• To do
Where the string "height" appears in a line of the material below, copy that line.
━━━━━ Recorded data
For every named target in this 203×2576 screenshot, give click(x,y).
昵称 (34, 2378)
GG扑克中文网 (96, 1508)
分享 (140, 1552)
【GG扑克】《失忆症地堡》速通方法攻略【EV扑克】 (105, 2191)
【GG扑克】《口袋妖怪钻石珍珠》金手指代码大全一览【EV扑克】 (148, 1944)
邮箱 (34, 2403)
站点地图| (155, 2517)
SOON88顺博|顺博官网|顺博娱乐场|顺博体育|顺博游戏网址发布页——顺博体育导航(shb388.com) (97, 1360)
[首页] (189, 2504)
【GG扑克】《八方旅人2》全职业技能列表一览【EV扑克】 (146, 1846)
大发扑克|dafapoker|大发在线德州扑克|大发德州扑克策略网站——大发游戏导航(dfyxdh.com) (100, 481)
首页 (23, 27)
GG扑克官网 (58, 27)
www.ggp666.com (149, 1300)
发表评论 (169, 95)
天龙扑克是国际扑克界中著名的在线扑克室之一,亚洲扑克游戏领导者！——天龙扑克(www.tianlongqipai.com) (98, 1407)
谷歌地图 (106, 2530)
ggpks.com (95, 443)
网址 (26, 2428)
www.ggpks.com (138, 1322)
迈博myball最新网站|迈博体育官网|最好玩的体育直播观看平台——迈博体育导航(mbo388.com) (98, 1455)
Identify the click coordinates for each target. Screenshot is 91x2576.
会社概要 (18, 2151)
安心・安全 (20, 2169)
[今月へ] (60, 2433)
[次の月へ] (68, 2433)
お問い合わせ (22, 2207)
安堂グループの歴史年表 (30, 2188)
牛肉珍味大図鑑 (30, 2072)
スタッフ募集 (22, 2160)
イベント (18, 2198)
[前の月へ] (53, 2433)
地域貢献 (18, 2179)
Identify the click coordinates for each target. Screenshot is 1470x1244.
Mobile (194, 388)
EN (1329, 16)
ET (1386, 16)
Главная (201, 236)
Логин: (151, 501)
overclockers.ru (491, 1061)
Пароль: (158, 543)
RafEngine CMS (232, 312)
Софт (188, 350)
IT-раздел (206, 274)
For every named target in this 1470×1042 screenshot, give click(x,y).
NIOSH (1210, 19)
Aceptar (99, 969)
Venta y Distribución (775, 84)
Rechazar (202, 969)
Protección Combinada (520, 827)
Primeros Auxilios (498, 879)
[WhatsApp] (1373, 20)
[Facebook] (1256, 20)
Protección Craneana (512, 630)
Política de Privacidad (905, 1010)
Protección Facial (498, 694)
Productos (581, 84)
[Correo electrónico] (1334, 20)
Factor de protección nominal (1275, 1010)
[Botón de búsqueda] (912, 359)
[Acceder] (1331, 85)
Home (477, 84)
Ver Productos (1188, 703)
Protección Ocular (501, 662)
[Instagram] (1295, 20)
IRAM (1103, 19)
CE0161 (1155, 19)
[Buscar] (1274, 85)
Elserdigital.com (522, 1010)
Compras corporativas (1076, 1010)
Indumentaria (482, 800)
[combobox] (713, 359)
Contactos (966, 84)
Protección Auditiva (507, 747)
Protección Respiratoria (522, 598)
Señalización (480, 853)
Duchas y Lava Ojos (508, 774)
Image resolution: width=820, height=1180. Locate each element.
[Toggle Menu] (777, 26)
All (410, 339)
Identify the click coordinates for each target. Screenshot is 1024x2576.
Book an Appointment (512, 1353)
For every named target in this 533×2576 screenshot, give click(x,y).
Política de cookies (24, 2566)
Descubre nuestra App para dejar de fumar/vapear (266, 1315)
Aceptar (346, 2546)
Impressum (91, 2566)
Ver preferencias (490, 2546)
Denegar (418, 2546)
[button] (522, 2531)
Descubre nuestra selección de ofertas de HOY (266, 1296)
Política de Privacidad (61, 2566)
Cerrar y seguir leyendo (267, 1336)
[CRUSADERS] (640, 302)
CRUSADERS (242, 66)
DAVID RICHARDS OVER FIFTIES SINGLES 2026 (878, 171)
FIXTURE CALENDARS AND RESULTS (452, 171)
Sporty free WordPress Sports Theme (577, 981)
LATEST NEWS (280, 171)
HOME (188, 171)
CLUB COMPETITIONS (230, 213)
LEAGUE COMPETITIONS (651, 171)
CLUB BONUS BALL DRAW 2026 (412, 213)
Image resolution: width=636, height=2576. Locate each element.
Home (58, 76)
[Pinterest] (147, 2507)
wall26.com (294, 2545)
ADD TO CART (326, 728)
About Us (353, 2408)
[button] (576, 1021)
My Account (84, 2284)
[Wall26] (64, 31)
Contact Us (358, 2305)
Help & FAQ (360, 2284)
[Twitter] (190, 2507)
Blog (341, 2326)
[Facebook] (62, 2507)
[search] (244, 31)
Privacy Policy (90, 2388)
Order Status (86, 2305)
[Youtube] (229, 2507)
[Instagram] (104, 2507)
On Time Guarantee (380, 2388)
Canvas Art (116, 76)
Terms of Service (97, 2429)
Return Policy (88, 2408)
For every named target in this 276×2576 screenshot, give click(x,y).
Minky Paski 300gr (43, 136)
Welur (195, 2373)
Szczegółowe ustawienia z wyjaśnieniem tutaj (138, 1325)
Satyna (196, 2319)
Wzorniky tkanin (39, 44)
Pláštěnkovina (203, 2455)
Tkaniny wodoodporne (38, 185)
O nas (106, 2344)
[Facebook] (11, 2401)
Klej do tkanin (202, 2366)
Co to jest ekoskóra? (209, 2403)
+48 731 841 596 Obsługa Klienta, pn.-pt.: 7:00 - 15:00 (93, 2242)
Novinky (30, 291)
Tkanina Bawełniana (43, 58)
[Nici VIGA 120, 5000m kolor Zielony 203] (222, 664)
━━━━━━━━━━
• Answer area
Image resolution: width=820, height=1180. Locate each element.
Image resolution: width=636, height=2576. Locate each element.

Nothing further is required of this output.